### Data rows:
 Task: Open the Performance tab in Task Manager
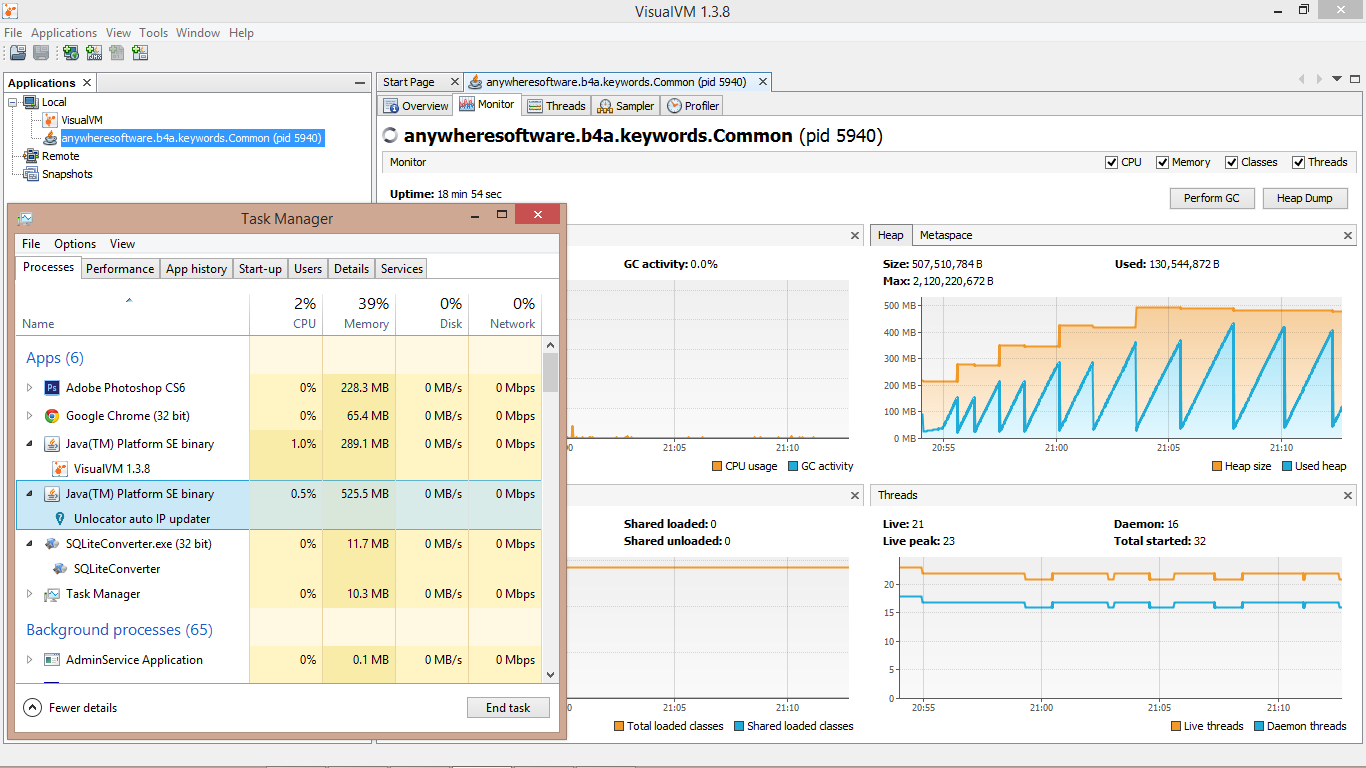pyautogui.click(x=120, y=269)
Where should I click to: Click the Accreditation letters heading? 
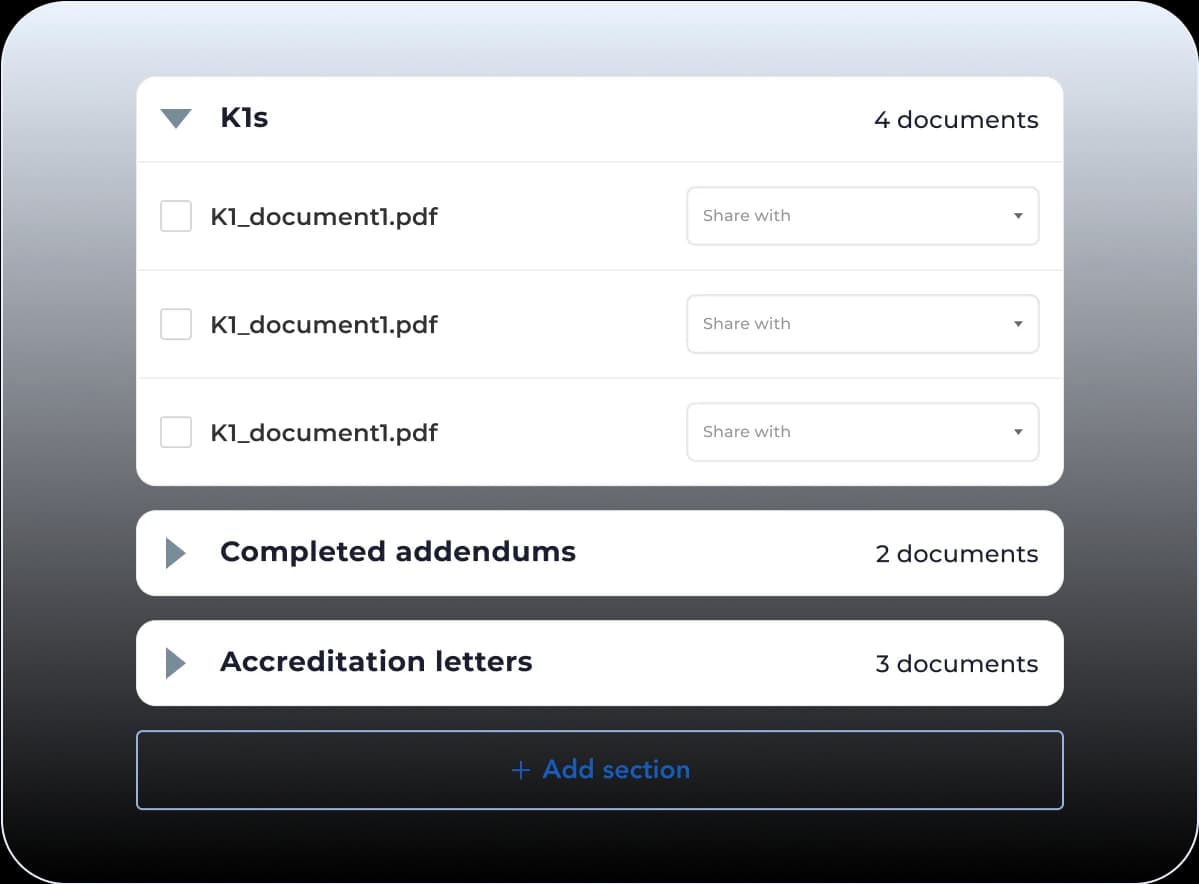tap(376, 662)
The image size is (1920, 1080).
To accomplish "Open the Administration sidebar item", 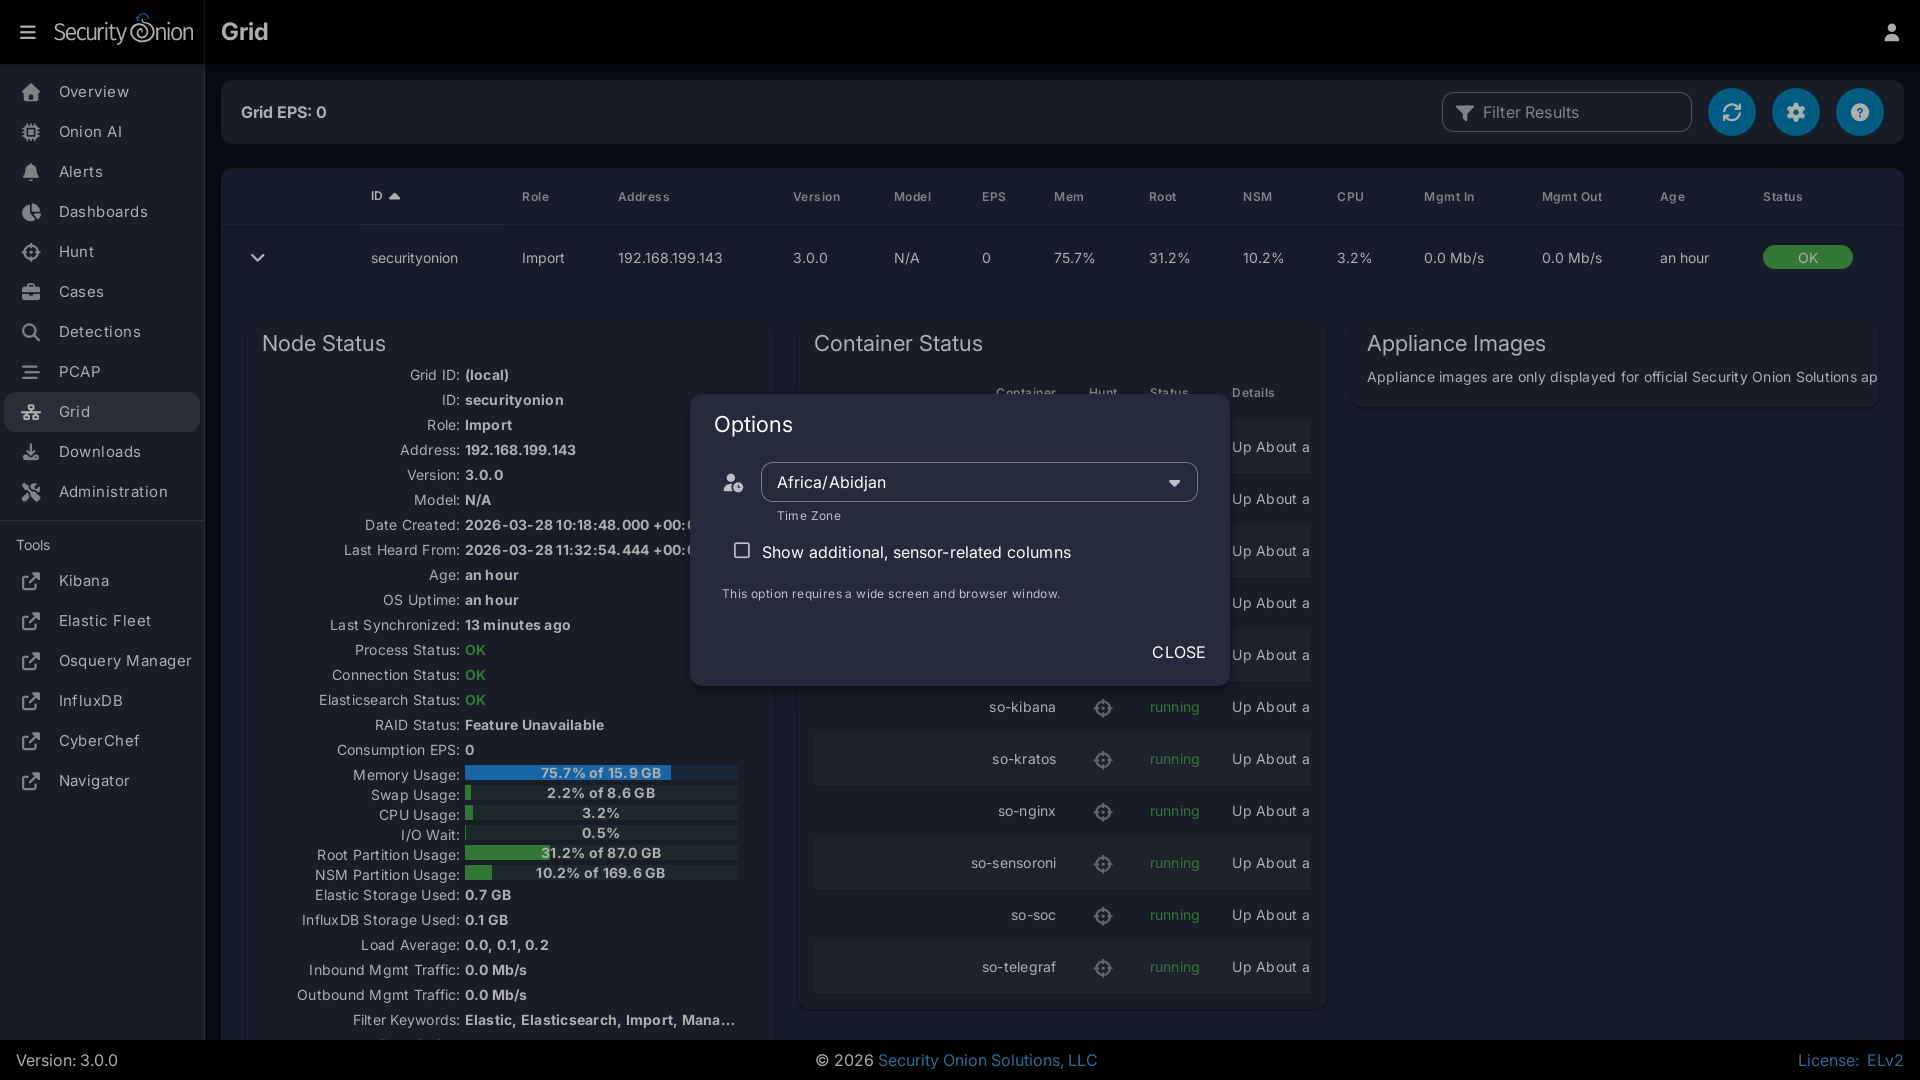I will (113, 492).

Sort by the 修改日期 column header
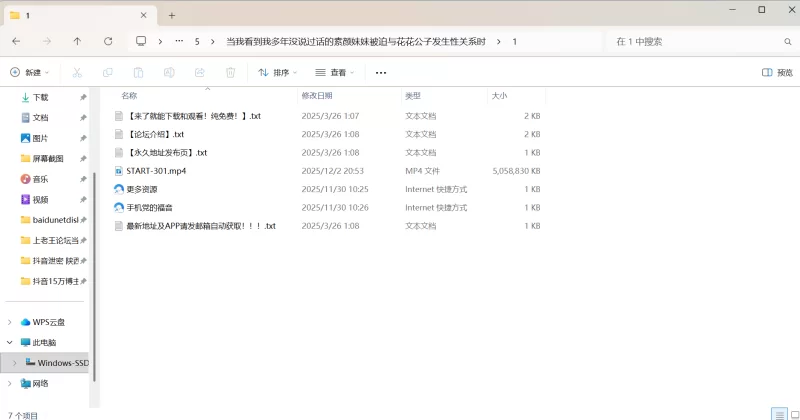tap(317, 95)
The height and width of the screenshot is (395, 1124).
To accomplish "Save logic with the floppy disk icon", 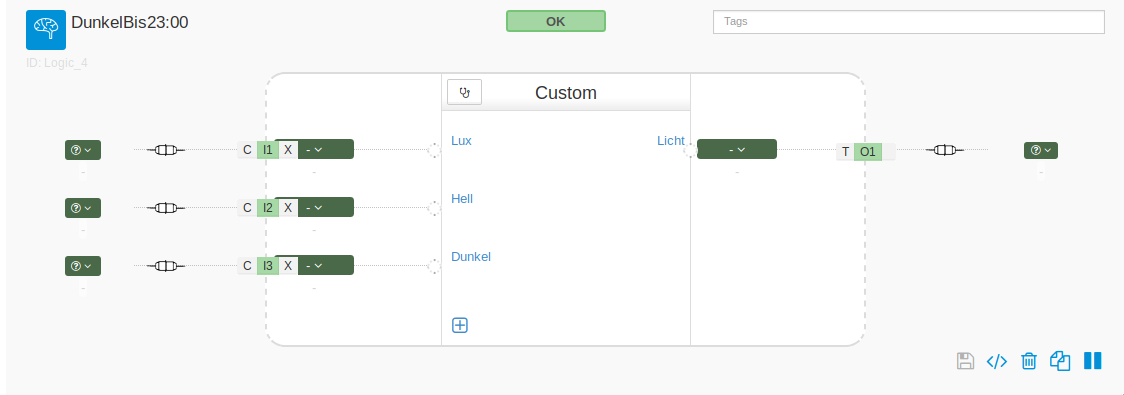I will tap(966, 361).
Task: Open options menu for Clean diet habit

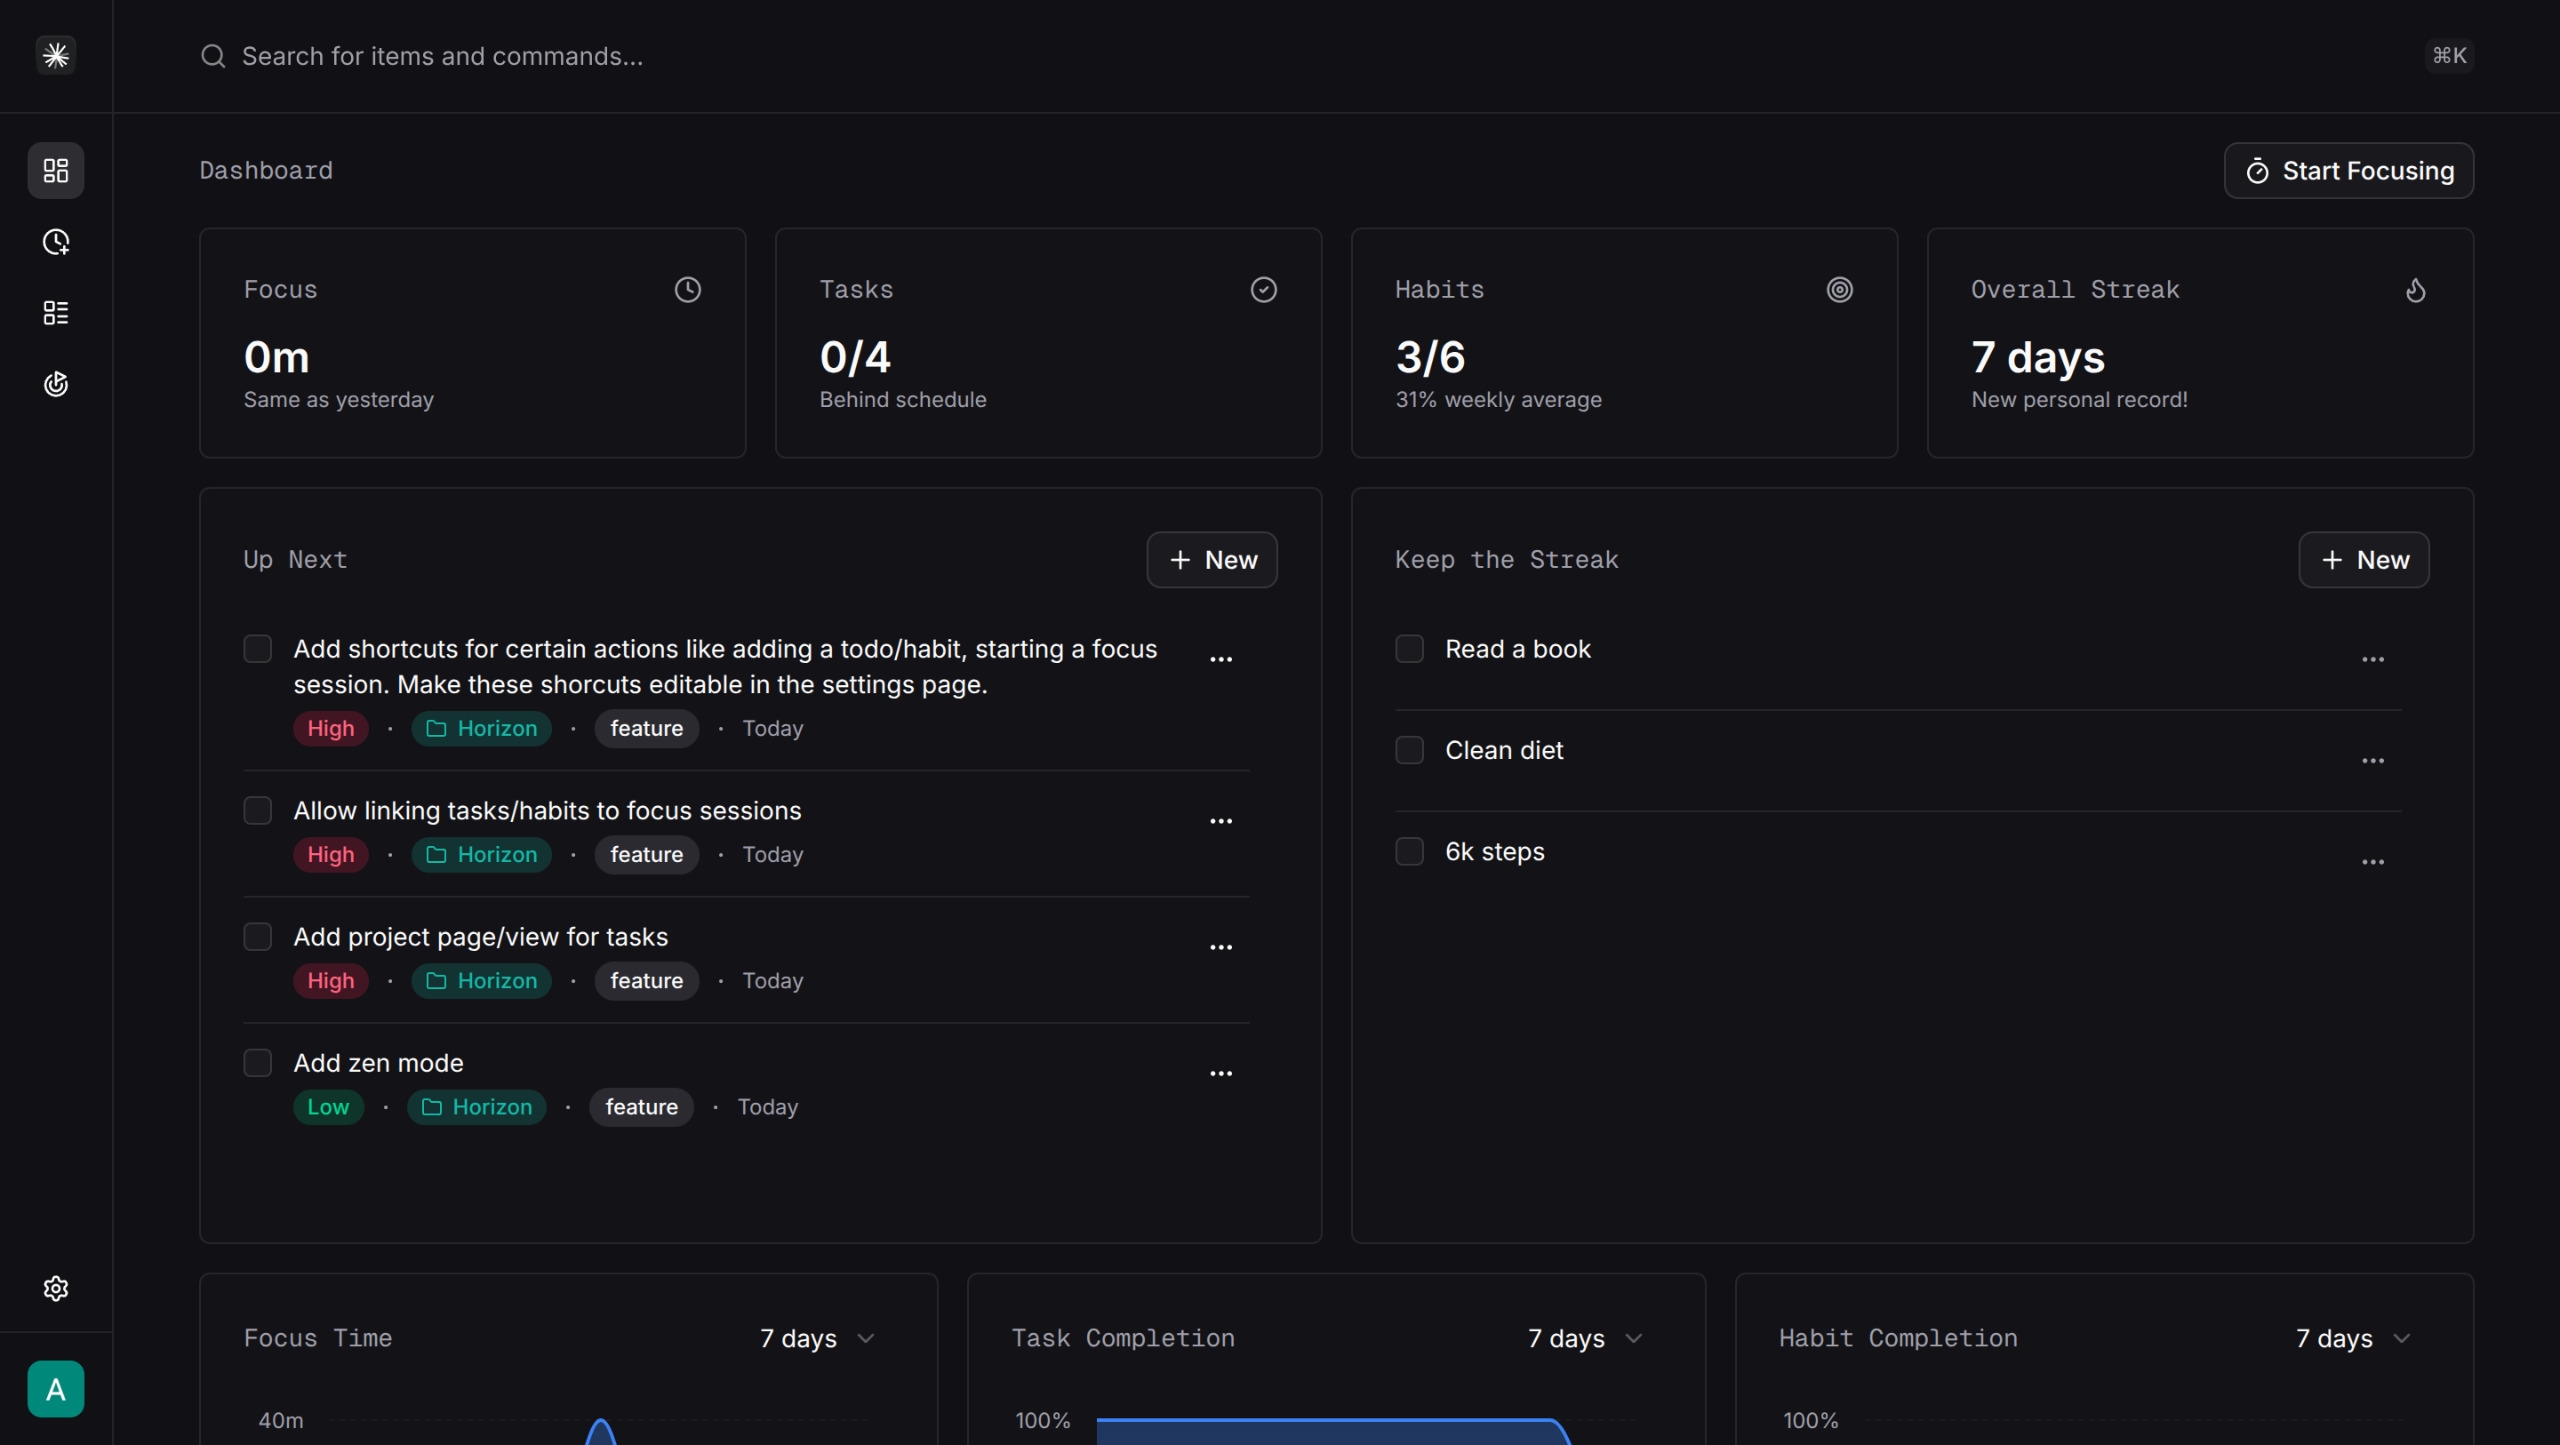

### Written exercise:
List every line in the items above that contains the word "Task". Case counts, so only matches with the same capitalization qualify.

### Final answer:
 Task: Open the Performance tab in Task Manager
Task: Open options menu for Clean diet habit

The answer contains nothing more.